§ **The problem**: Keeping every line intact, repeat the data word for word.

§ **Exercise materials**:

========================

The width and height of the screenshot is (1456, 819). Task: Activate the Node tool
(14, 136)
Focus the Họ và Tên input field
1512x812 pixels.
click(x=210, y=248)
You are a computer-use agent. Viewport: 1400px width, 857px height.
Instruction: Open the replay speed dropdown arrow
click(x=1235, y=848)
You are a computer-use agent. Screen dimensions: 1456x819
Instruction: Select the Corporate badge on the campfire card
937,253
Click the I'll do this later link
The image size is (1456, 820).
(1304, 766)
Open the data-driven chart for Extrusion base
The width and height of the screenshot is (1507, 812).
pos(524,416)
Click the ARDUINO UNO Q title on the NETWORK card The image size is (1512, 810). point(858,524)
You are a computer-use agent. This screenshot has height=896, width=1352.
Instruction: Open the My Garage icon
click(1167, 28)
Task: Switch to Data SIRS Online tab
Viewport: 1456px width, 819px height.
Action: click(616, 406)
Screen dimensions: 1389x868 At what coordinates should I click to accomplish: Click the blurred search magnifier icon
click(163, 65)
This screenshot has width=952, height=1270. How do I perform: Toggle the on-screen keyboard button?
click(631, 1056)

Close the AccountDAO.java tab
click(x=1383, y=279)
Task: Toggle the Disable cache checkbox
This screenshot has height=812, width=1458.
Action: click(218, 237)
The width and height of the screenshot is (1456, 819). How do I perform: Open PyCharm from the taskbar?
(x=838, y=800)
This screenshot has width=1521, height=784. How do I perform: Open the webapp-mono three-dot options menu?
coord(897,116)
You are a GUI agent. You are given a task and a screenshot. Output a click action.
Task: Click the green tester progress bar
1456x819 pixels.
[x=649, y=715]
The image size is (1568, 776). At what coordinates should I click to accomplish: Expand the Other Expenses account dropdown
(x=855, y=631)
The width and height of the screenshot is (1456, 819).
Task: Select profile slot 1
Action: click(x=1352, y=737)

========================

§ **Result below**:
The width and height of the screenshot is (1456, 819). Task: Activate the Node tool
(14, 136)
Focus the Họ và Tên input field
1512x812 pixels.
click(x=210, y=248)
You are a computer-use agent. Viewport: 1400px width, 857px height.
Instruction: Open the replay speed dropdown arrow
click(x=1235, y=848)
You are a computer-use agent. Screen dimensions: 1456x819
Instruction: Select the Corporate badge on the campfire card
937,253
Click the I'll do this later link
The image size is (1456, 820).
(1304, 766)
Open the data-driven chart for Extrusion base
The width and height of the screenshot is (1507, 812).
pos(524,416)
Click the ARDUINO UNO Q title on the NETWORK card The image size is (1512, 810). point(858,524)
You are a computer-use agent. This screenshot has height=896, width=1352.
Instruction: Open the My Garage icon
click(1167, 28)
Task: Switch to Data SIRS Online tab
Viewport: 1456px width, 819px height.
Action: click(616, 406)
Screen dimensions: 1389x868 At what coordinates should I click to accomplish: Click the blurred search magnifier icon
click(163, 65)
This screenshot has width=952, height=1270. How do I perform: Toggle the on-screen keyboard button?
click(631, 1056)

Close the AccountDAO.java tab
click(x=1383, y=279)
Task: Toggle the Disable cache checkbox
This screenshot has height=812, width=1458.
Action: click(218, 237)
The width and height of the screenshot is (1456, 819). How do I perform: Open PyCharm from the taskbar?
(x=838, y=800)
This screenshot has width=1521, height=784. How do I perform: Open the webapp-mono three-dot options menu?
coord(897,116)
You are a GUI agent. You are given a task and a screenshot. Output a click action.
Task: Click the green tester progress bar
1456x819 pixels.
[x=649, y=715]
The image size is (1568, 776). At what coordinates should I click to accomplish: Expand the Other Expenses account dropdown
(x=855, y=631)
The width and height of the screenshot is (1456, 819).
Task: Select profile slot 1
Action: click(x=1352, y=737)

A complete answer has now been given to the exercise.